Last night was a special WOD, some good friends from the gym are off to start a new life in a different part of the country. We had a special send off WOD -Grindy- just for them. It was brutal, given that I haven’t really done more than a handful of WODs in the last six months. But I couldn’t bear the thought of not being part of it and I jumped in. I got as close to Rx’d as I could. I only used a band to assist me in the pull-ups. But now it’s time to get serious about my recovery from my Weightlifting competition.
It seems like I don’t really have a choice either, since I’ve been grounded, for my own good, from my barbell AND anything more strenuous than foam rolling, epsom salt baths and ice packs *for time* for the next three days.
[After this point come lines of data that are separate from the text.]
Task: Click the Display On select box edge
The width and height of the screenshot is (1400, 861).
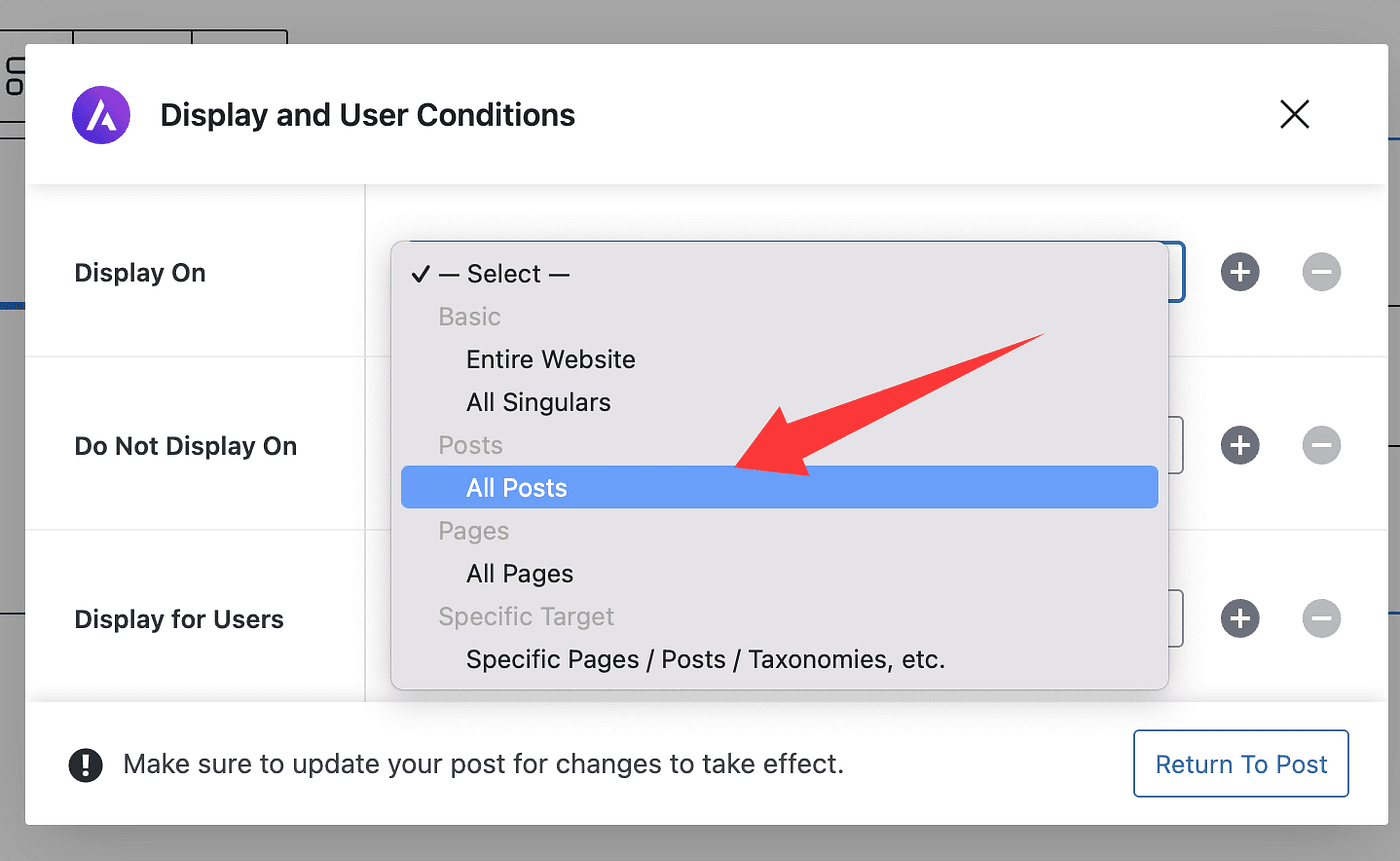Action: click(x=1177, y=272)
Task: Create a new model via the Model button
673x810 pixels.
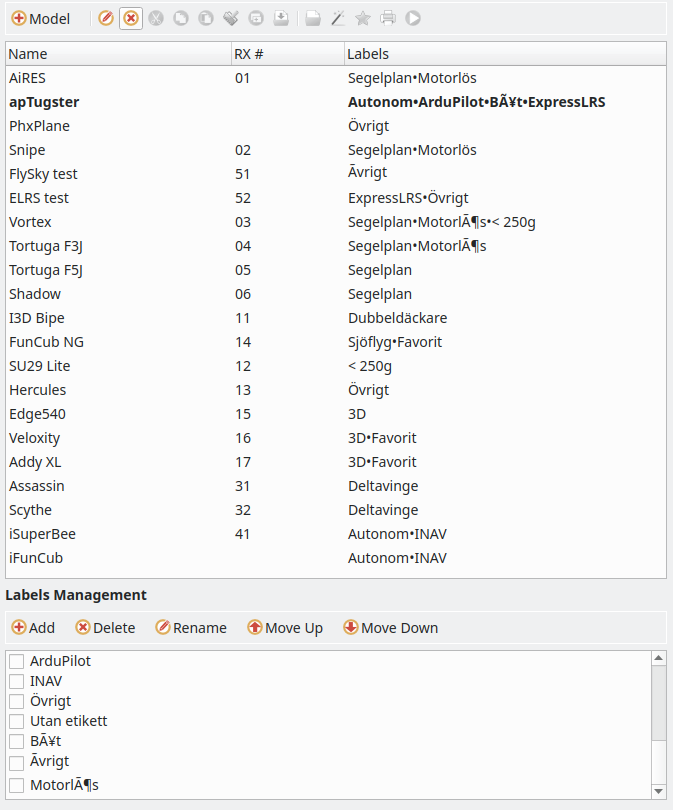Action: 37,18
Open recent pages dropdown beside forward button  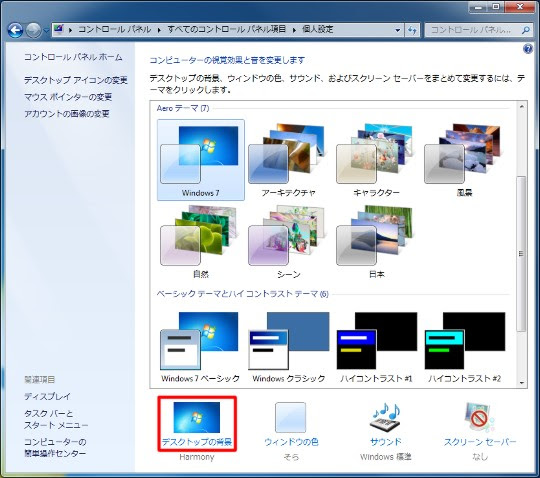pyautogui.click(x=46, y=30)
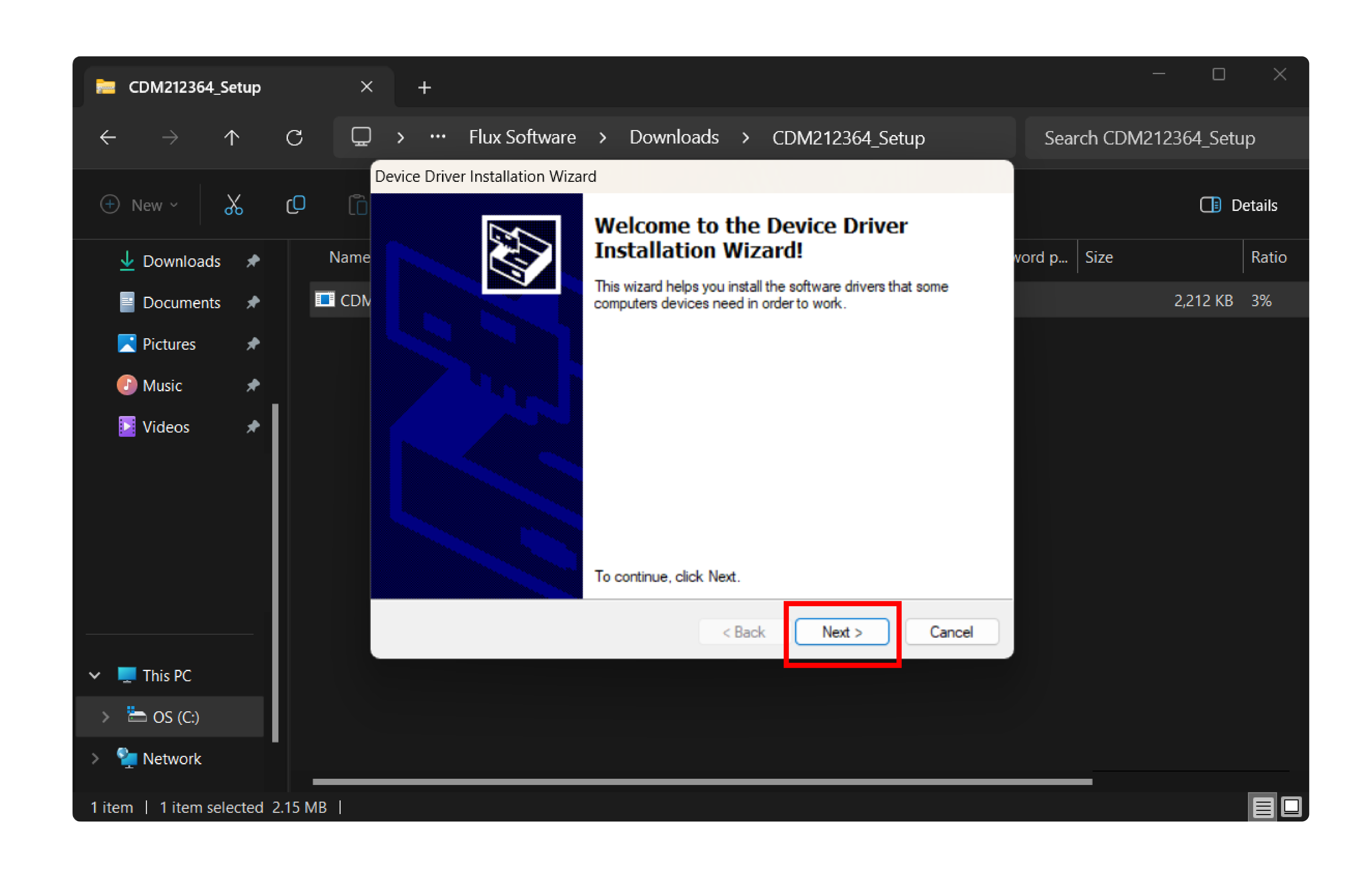Open a new Explorer tab with plus

pos(424,87)
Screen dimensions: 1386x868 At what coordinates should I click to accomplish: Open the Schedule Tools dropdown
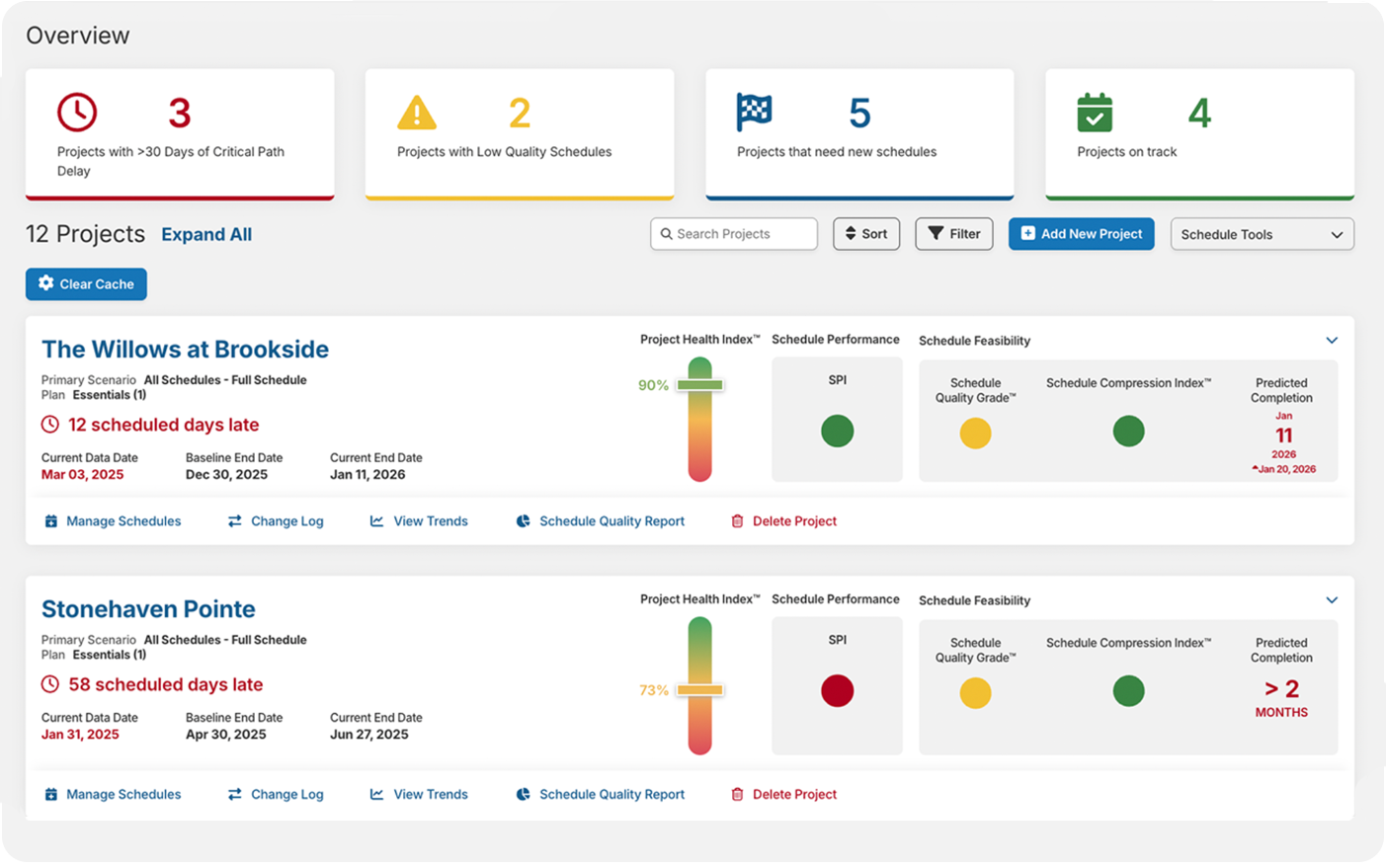[x=1262, y=234]
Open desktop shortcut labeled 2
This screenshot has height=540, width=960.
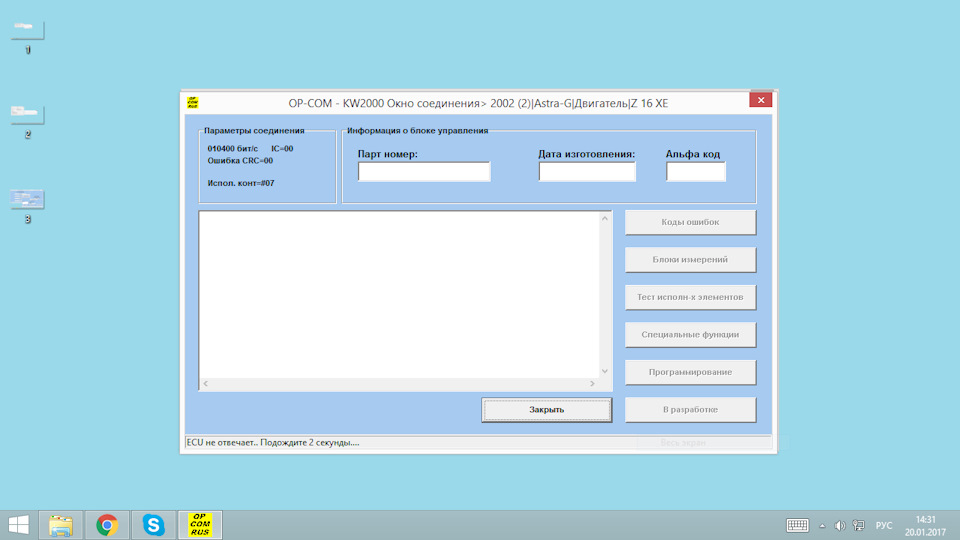27,114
When I went into the gym today I was handed a foam roller and lacrosse ball, then was told that, “Friends don’t let friends overtrain.”
She said this with a friendly smile and all, but, there was mention of having to write “Recovery is an important part of serious athletic training. I will let myself recover from intense training so I can continue to be awesome.” a hundred times on the whiteboard AND if I continued to be stubborn, maybe even some PVC pipe smacks to the back of the knee.
I think she was joking about the whiteboard and PVC…but I’m not sure I want to test it out; time to take care of myself.
Are you an athlete? Are you taking your pre-competition and post-competition recovery seriously?
It’s important. You’ll be even more awesome than you already are!
I’m not anywhere near being an expert, but this guy is.
So, in the words of Jim Wendler, “By not having a barbell on your back twice a week or a heavy load on your spine, your recovery between your workouts will be improved.
In addition to physical recovery, mental recovery will also be improved.”